Exceptional Khovanov Homology..

+ 0 like - 0 dislike

"Since nature (reality) is exceptional in that it has existence"

In what sense does existence makes nature exceptional?

Any mathematical model that allows intelligent beings to evolve, will have solutions where those intelligent beings consider self-evident the existence of the mathematical model that enables their existence. A mathematical model that allows stable structures. and intelligent beings to evolve can be considered anthropically favourable, but that is far from being exceptional in any sense of the term

answered Sep 24, 2015 by CharlesJQuarra (555 points) [ revision history ]
edited Sep 24, 2015 by CharlesJQuarra
+ 0 like - 2 dislike

I actually believe any theory describing the ultimate nature of reality is not  a physical theory. Physical theories only describe the content of our senses and their farthest reaching conclusions. There is still to wonder what we are missing. 

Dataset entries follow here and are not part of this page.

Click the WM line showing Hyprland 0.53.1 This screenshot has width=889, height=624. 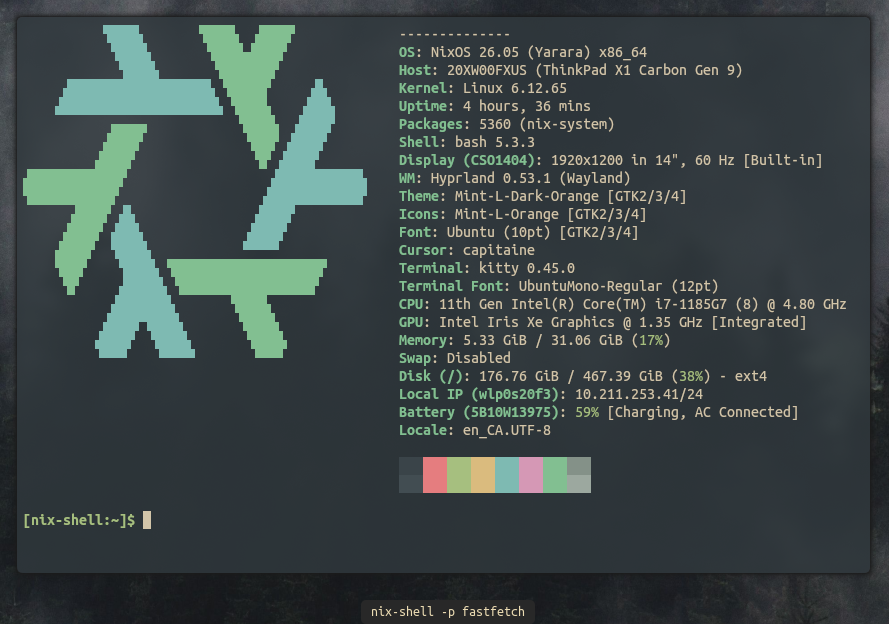514,178
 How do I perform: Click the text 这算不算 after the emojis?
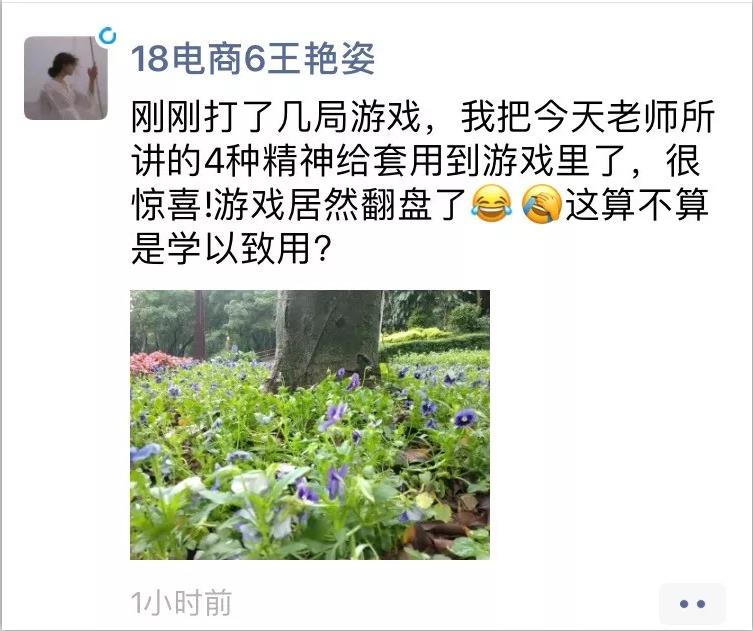636,204
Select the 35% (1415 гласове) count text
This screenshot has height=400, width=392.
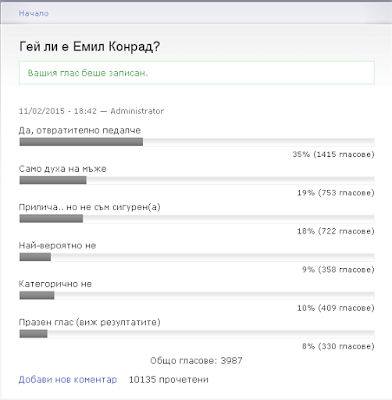click(333, 154)
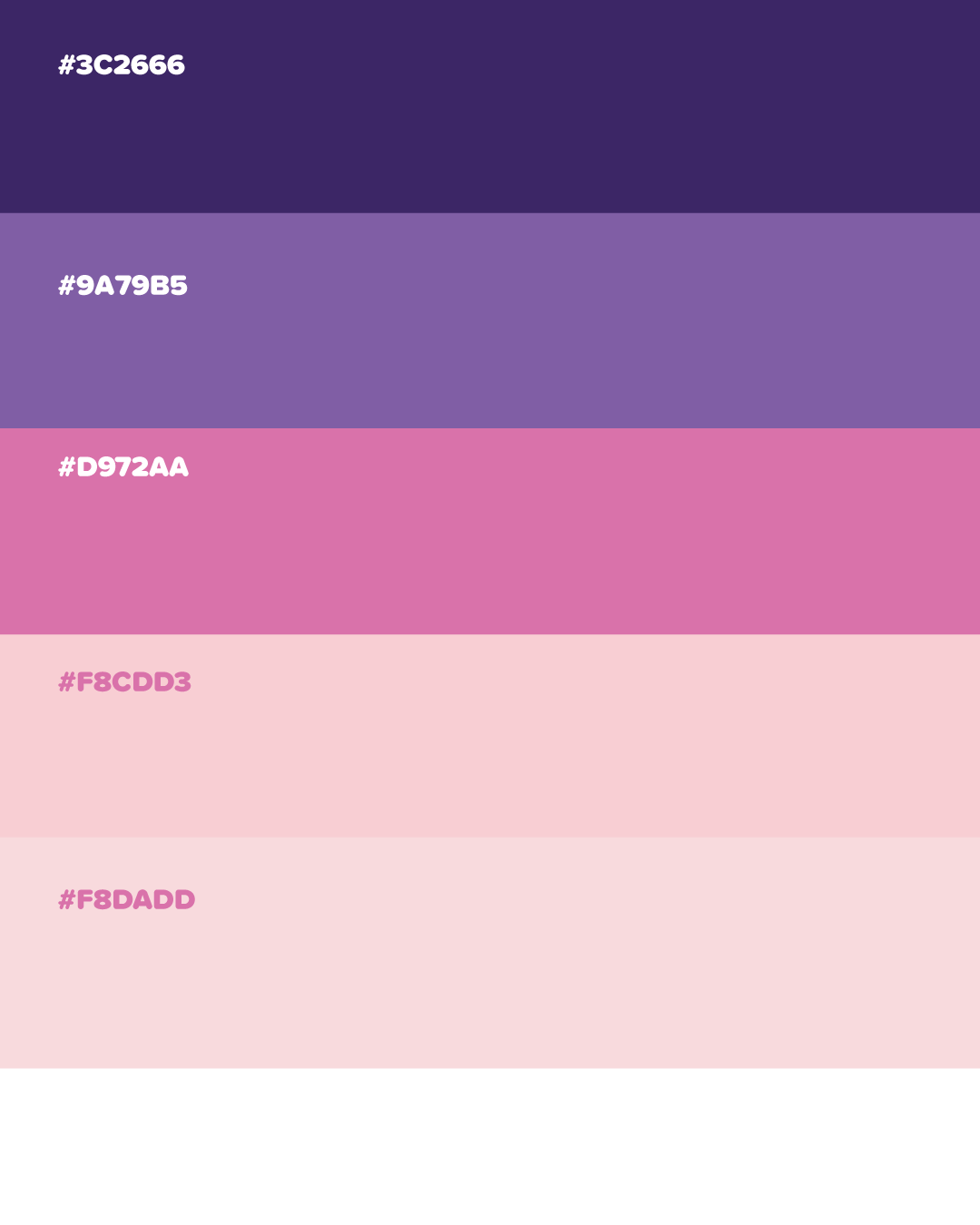Click the white hex label on the pink band
This screenshot has height=1225, width=980.
tap(123, 467)

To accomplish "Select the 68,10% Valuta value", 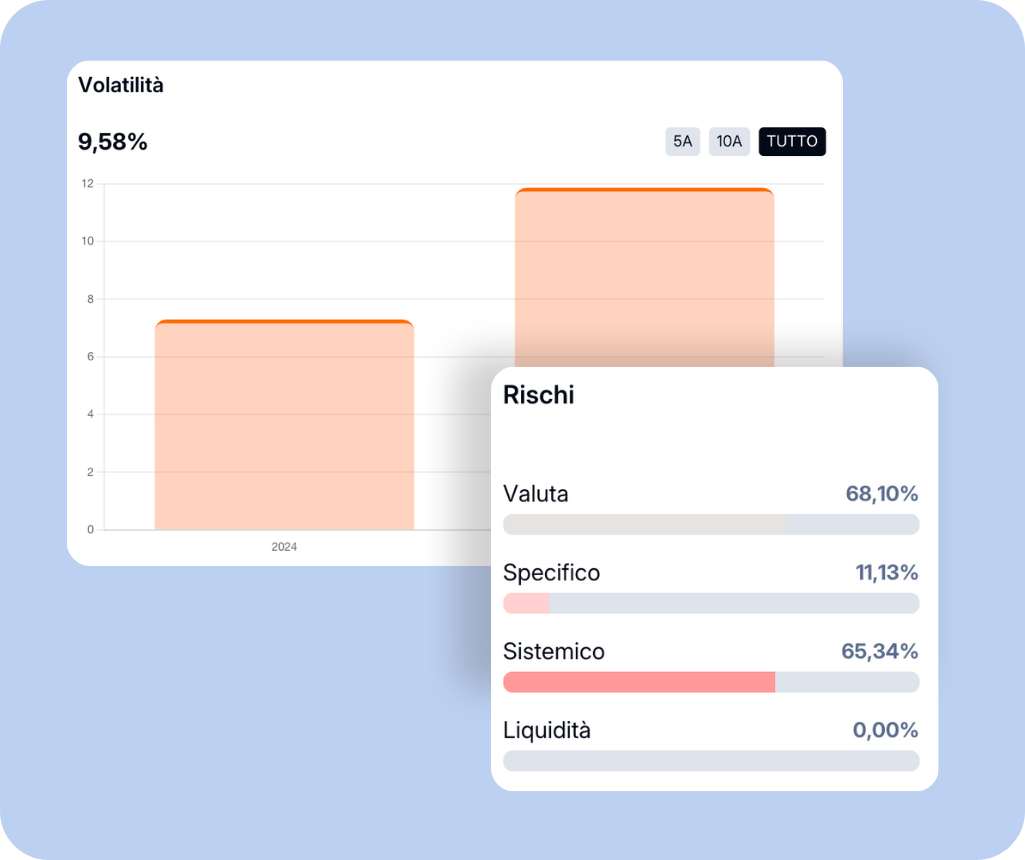I will (881, 494).
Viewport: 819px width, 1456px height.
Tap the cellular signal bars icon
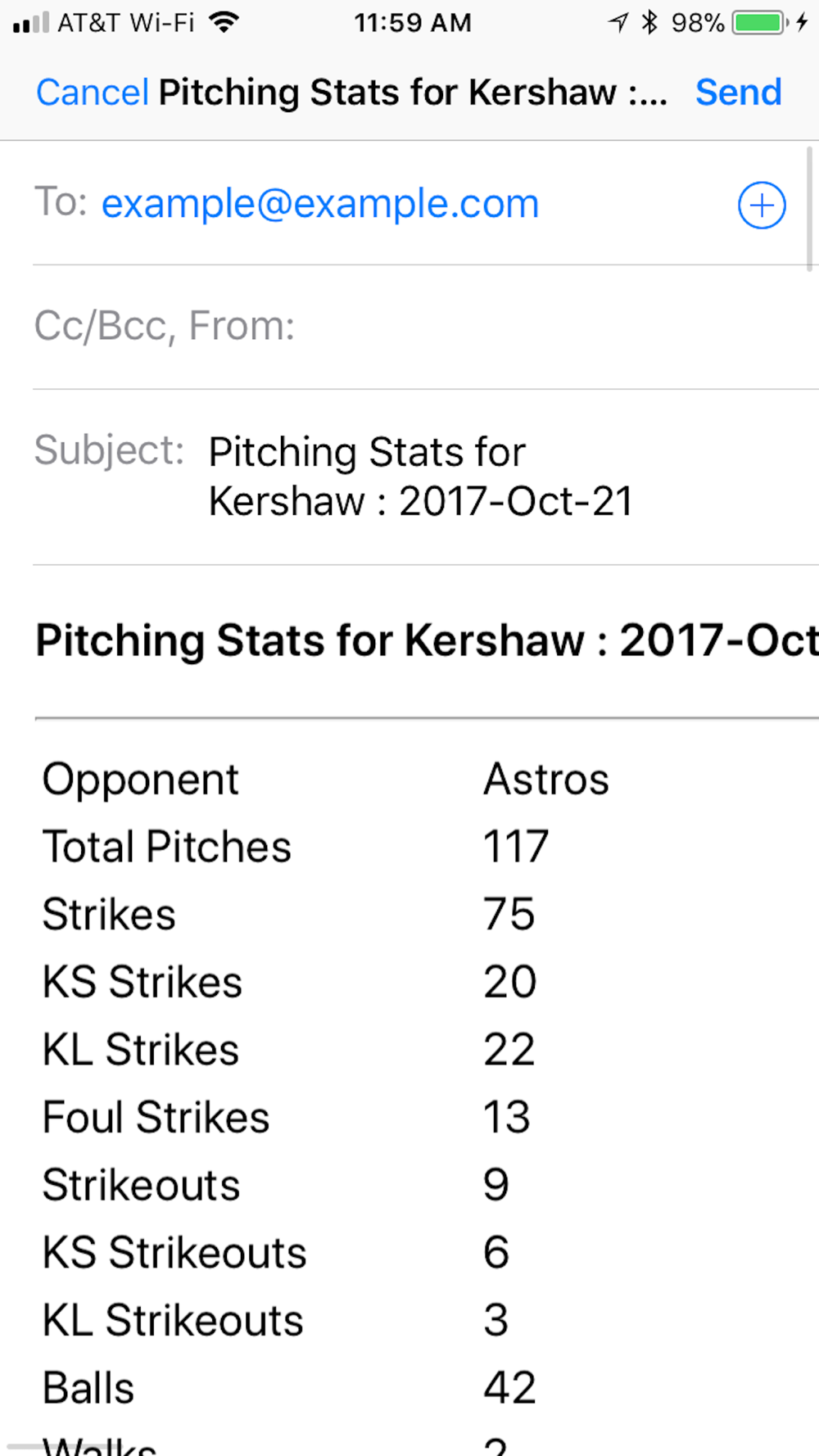[31, 23]
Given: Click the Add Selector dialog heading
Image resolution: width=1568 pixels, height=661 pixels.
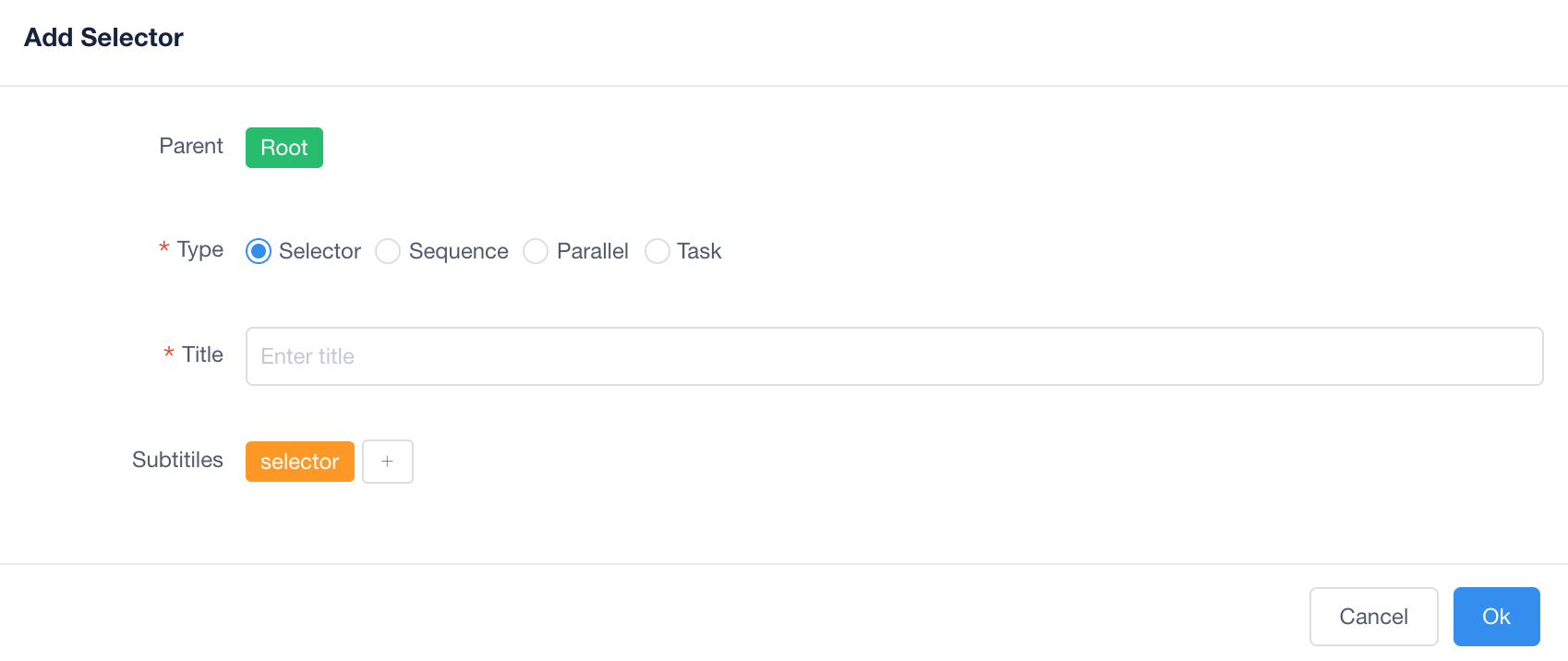Looking at the screenshot, I should point(103,38).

Instead of entering here in detail about my personal considerations about the World, I suggest any foundational principle must be as symmetrical as logically possible. This is the most general World. The special ones are our senses. I know my addition to this questions is not physicalist in the sense of a real (peer accepted/prediction maker/falsifiable/indeed real) physical theory but is my insight about why this considerations are utterly fruitless (unless you are playing with a helluva complicated mathematical apparatus, Im looking at you dear Witten).  

answered Dec 13, 2017 by hector parra [ no revision ]

Most of what is done in physics is far away from what our senses can perceive. 

You can estimate the lack of utter fruitlessness of modern physics from the fact that you are able to contribute an utterly fruitless answer to this forum, which is possible only because physics extracts from reality a large part of its ultimate nature.